[Aufgabe 1] Nach welcher Vorschrift kann laut dem Fachbeitrag über Teststellungen eine verifizierende Teststellung über den Ausschluss eines Angebots entscheiden?

Fachbeitrag

Teststellungen – Das müssen Bieter wissen

Öffentliche Auftraggeber verlassen sich bei der Angebotswertung regelmäßig auf die Angaben, die Bieter zu ihren Leistungen in den Angeboten gemacht haben. Auftraggeber können jedoch auch das Instrument der Teststellung nutzen, um die von den Bietern angebotenen Leistungen vor der Zuschlagserteilung zu testen. Bieter sollten daher wissen, was in einem solchen Fall zu beachten ist.

Was sind Teststellungen?

Eine Teststellung ist die Vorführung und der praktische Test der vom Bieter angebotenen Leistung. Bei Teststellungen ist zwischen sogenannten verifizierenden und wertenden Teststellungen zu unterscheiden. Eine verifizierende Teststellung dient nach Abschluss einer Wertung nach Aktenlage der bloßen Überprüfung, ob bestimmte Kriterien eingehalten sind. Eine wertende Teststellung ist hingegen selbst Wertungsbestandteil und geht mit einem festgelegten Gewicht in die Gesamtbewertung ein. Die verifizierende Teststellung kann über den Ausschluss eines Angebots gemäß § 57 GWB wegen Änderung der Vergabeunterlagen entscheiden. Sie wirkt sich aber nicht auf die Positionierung eines wertungsfähigen Angebotes im Angebotsranking aus. Demgegenüber dient die wertende Teststellung dazu, einen Vergleich zwischen den angebotenen Leistungen anzustellen und das Ergebnis für die Wirtschaftlichkeitswertung zu verwenden.

[Entnommenes Material]
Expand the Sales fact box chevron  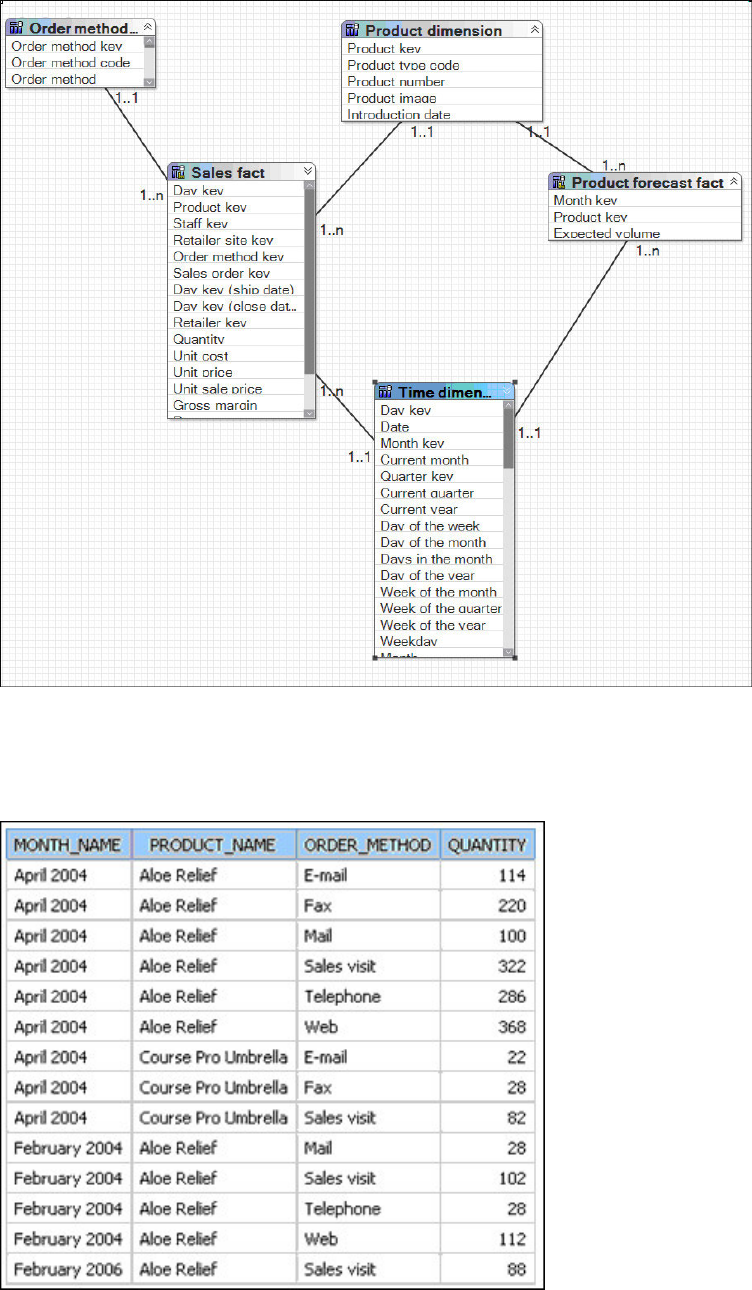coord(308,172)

* * *

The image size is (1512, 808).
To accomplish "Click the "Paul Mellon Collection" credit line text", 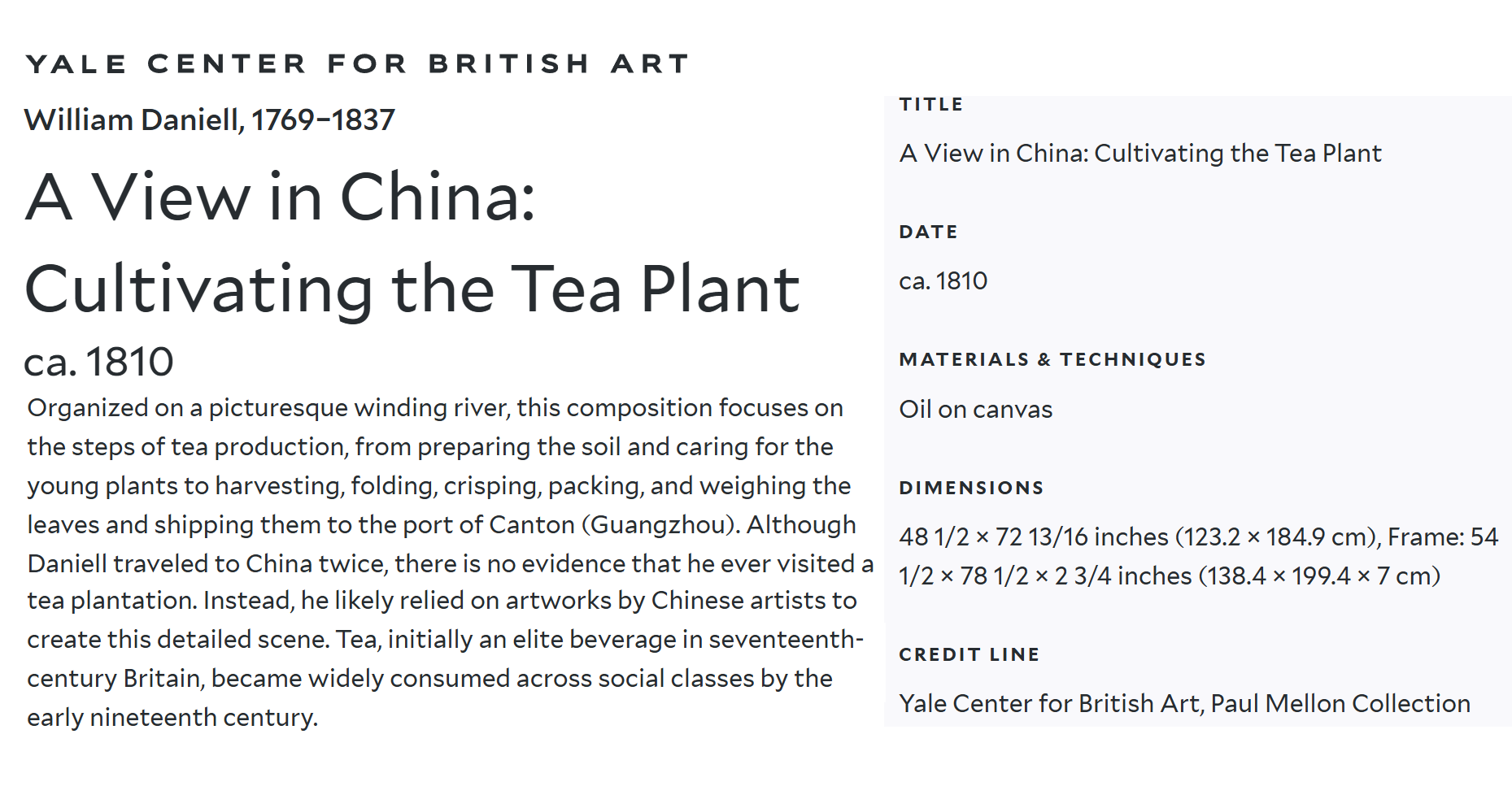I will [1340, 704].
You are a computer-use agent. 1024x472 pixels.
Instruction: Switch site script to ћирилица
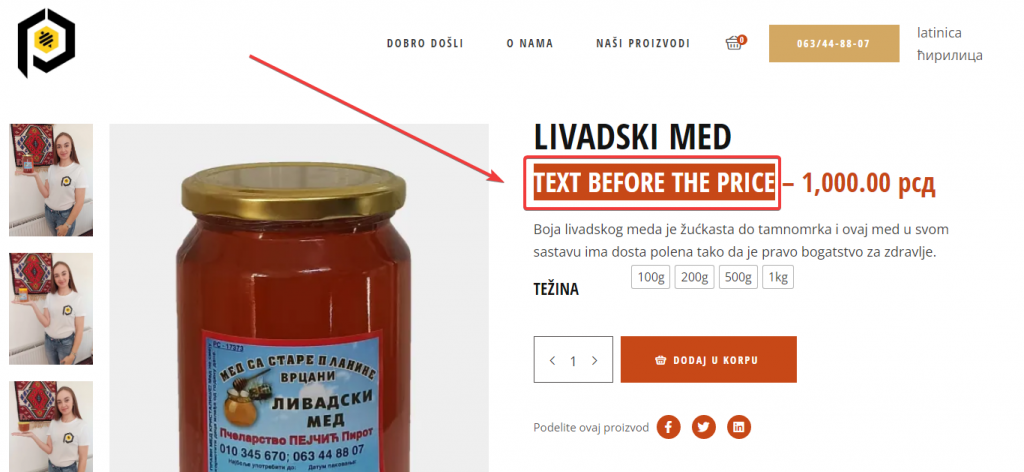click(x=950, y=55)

[Aufgabe 2] Wiederhole aus den Datensätzen wortgetreu die Zeilen, beginnend mit der Zeile mit "You are a computer-use" und weiter bis einschließlich der Zeile mit "click(x=950, y=55)". Lass die Bilder dabei weg.

[Schriftliche Lösung 1] Nach § 57 GWB, wegen Änderung der Vergabeunterlagen.

[Schriftliche Lösung 2]
You are a computer-use agent. 1024x472 pixels.
Instruction: Switch site script to ћирилица
click(x=950, y=55)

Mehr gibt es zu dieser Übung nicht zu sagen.